Norman Lear’s Age, Background & Stats

Norman Lear

Getty Norman Lear attends the 25th Annual Critics' Choice Awards at Barker Hangar on January 12, 2020 in Santa Monica, California

Norman Lear was honored with the prestigious Carol Burnett Award during the 78th Golden Globe Awards. The legendary TV creator was named as the third-ever recipient of the award, which is the Hollywood Foreign Press Association’s highest honor for work in the Television industry.

The Carol Burnett Award was established in 2019 and was awarded to Burnett in its inaugural year, and to comedian and talk show host Ellen Degeneres in 2020, according to The Hollywood Reporter.

Known as of the most prolific TV creators in history, Lear has won six Emmy Awards, two Peabody Awards, and a Kennedy Centers Honor.  At the inaugural Television Hall of Fame in 1984, Lear was one of the original seven inductees along with TV legends such as Lucille Ball and Milton Berle, according to In 1999, he was presented with the National Medal of the Arts by President Bill Clinton. In 2014,  Lear penned his memoir, Even This I Get to Experience.

When Was Norman Lear Born & How Tall is He?

Norman Milton Lear was born in New Haven, Connecticut on July 27, 1922, which made him 98 years old at the time of his HFPA honor at the 2021 Golden Globes. According to his IMDB page, he is 5 feet, 9 inches tall.

Lear is a World War II veteran. In a television career that dates back to the 1950s,  Lear has worked as a writer and producer, and also as the creator of some of the most iconic TV shows in history, including the groundbreaking 1970s sitcoms  All in the Family, Sanford and Son, Maude, Good Times, The JeffersonsandOne Day at a Time.

More recently, Lear was involved in Netflix’s One Day at a Time reboot as well as Live in Front of a Studio Audience,  two live ABC specials that showcased word-for-word remade versions of classic episodes of All in the Family, The Jeffersons and Good Times with modern actors.
------
Exercise goal ->
Answer these questions using the Norman Lear profile:
1. Who received the Carol Burnett Award in 2020?
2. In what city and state was Norman Lear born?
3. Who presented Lear with the National Medal of the Arts in 1999?
The lines after this point come from a separate source.

Data section ->
------
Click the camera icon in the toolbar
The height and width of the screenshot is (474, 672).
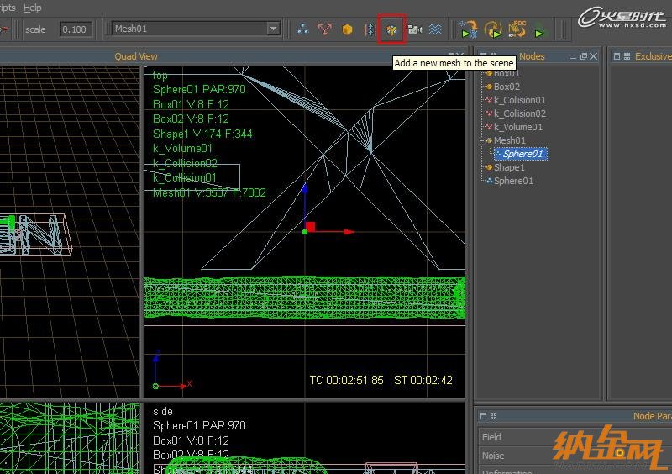414,29
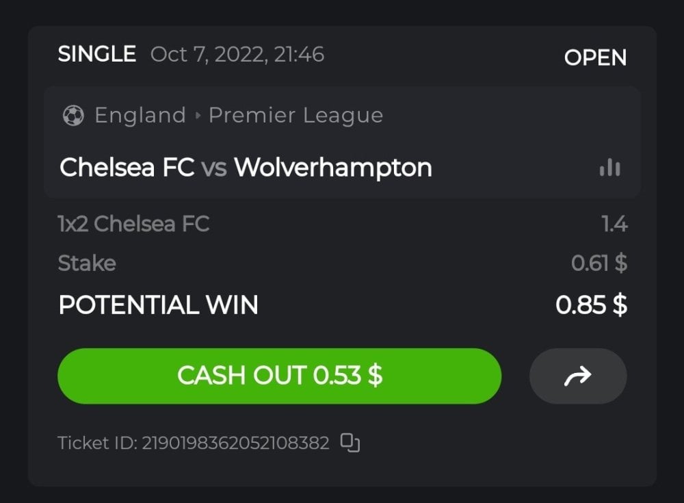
------
Answer space ->
1. Ellen Degeneres
2. New Haven, Connecticut
3. President Bill Clinton